Ses peintures de sujets de guerre ne sont qu'un aspect de l'engagement croissant de Rix Nicholas pour les idéaux nationalistes et la représentation héroïque de l'Australie[103]. À l'occasion de son exposition de 1919, Rix Nicholas exprime son souhait de « montrer aux gens [d'Europe] ce que l'on possède dans une terre de beauté où la palette de couleurs est si différente, et qui a envoyé tant de galants hommes à la lutte pour la liberté[ae]. » À cet égard, elle suit la tradition des impressionnistes et écrivains australiens comme Henry Lawson et Banjo Paterson, qui vantent les vertus de la vie dans le bush et comme pionnier. Accompagnée de son amie Dorothy Richmond, Rix Nicholas entreprend en 1922 de « peindre des choses typiques de son pays[af] » dans les régions rurales de la Nouvelle-Galles du Sud. Elle y crée de nombreuses œuvres, notamment In Australia (« En Australie »), His Land (« Sa terre »), The Shearers (« Les Tondeurs de mouton »)[104], Through the gum trees, Toongabbie (« Au travers des gommiers, à Toongabbie », Art Gallery of New South Wales[105]) et The Three Sisters, Blue Mountains (« Les Trois Sœurs, Montagnes bleues », ca. 1921–22, Galerie nationale d'Australie[2]). Ses tableaux d'alors reflètent la résurgence de la tradition pastorale dans l'art australien des années 1920 : il convient de replacer celle-ci dans le contexte de l'évolution de l'identité nationale du pays. Dans ce cadre les paysages sont très lumineux et les femmes y jouent un rôle actif, contribuant à adoucir l'expérience de la guerre[10]. Ainsi, alors que l'imagerie et le discours patriotiques australiens de la période sont largement dominés par les hommes, les portraits de Rix Nicholas représentent principalement des femmes, comme dans The Monaro Pioneer (« La Pionnière de Monaro »), The Magpie's Song (« La Chanson de la Pie ») et Motherhood (« Maternité »)[106].
De retour à Sydney, Rix Nicholas organise une nouvelle exposition personnelle en [107]. Elle reçoit des critiques positives, mais on retrouve la description de son travail en termes masculins : le critique du Sunday Times la décrit ainsi comme « la plus virile, et, à bien des égards, la femme peintre la plus forte que l'Australie ait jamais produite[ag] ». Considérant le mépris habituel des critiques pour les peintures réalisées par des femmes, Hilda Rix Nicholas, qui n'aime pourtant pas être réduite à son genre, sait s'en contenter[109].

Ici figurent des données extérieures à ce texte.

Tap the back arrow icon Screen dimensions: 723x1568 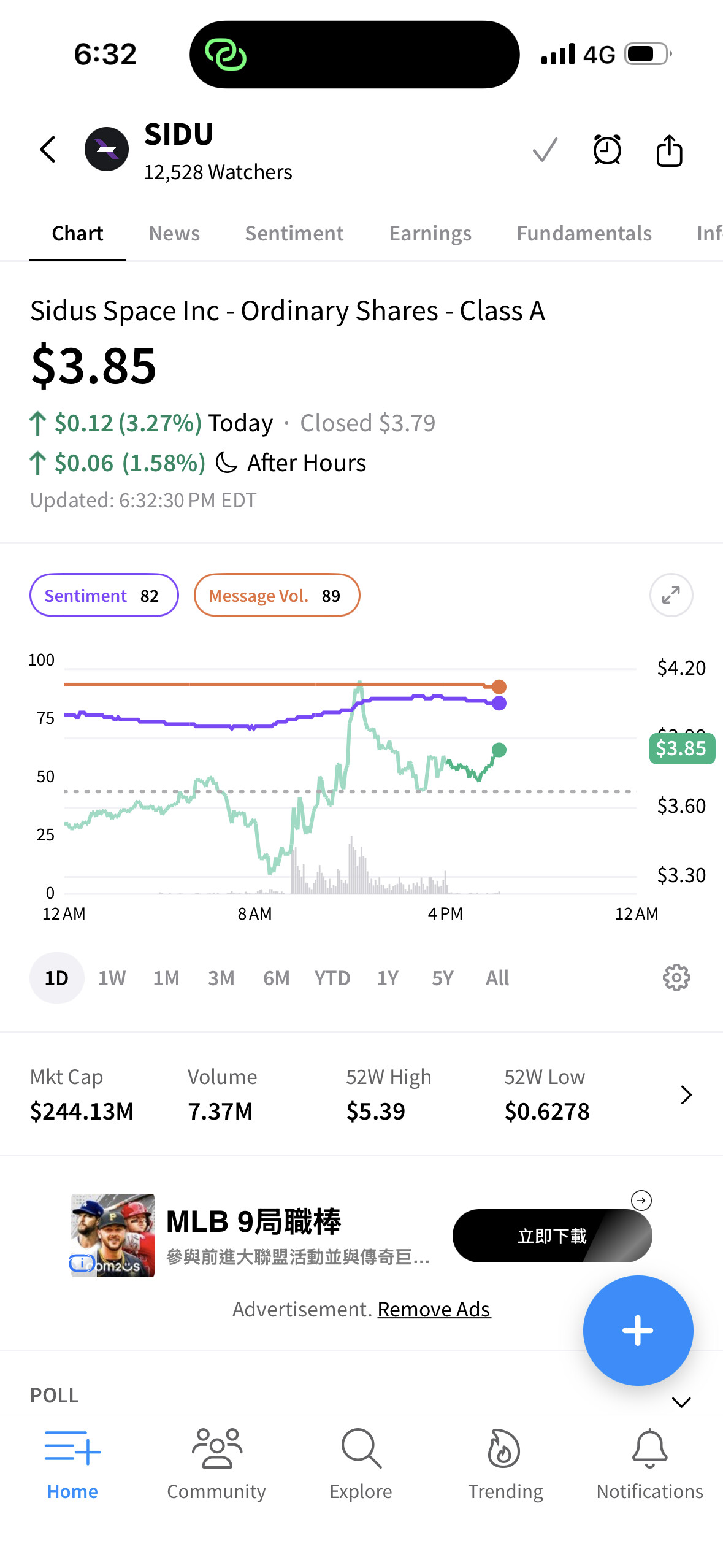point(48,150)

En 1924, Hilda Rix Nicholas, voyageant de nouveau avec Dorothy Richmond, part pour la France. Son intention est d'y présenter, à travers ses œuvres pastorales, l'Australie comme un havre de paix post-guerre[10]. Elle voyage à bord de l’Ormonde, qui transporte également la délégation olympique australienne. Elle se lie ainsi d'amitié avec plusieurs de ses membres et peint en particulier le portrait de l'un d'entre eux pour le concours olympique d'artistes[110],[ah]. Arrivée à Paris en juin, elle finit par louer un studio situé à Montparnasse qui a appartenu à l'artiste française Rosa Bonheur[112]. Une exposition à la « prestigieuse » galerie Georges Petit[113] en connaît un grand succès[114],[115]. Cela conduit à d'importantes ventes, y compris au musée du Luxembourg, ce qui en fait la seule femme australienne à avoir plus d'une œuvre dans sa collection[116] ; de même, selon un rapport, elle est, avec Rupert Bunny et Arthur Streeton, l'une des trois seules artistes de son pays à y être alors représentées[117]. L'exposition conduit à une tournée de ses œuvres à Londres et dans les galeries régionales britanniques — c'est la première fois que l'on donne tant d'importance à un artiste australien[118] — ; entre 1926 et 1928, ses œuvres sont exposées à Kingston upon Hull, Sunderland, Bootle, Blackpool, Northampton, Warrington, Folkestone, Leicester, Derby, Gateshead et Leek[119].
L'œuvre achetée par le musée du Luxembourg en 1925 est In Australia, un portrait de Ned Wright, gérant de la propriété de Delegate où elle séjourne au début des années 1920. Il est représenté à cheval, une pipe serrée dans ses dents exposées et brillantes, avec en arrière-plan un paysage pastoral australien. Sa posture est décontractée, sûre d'elle-même et héroïque, cohérente avec le nationalisme optimiste de l'Australie de l'époque[120],[121].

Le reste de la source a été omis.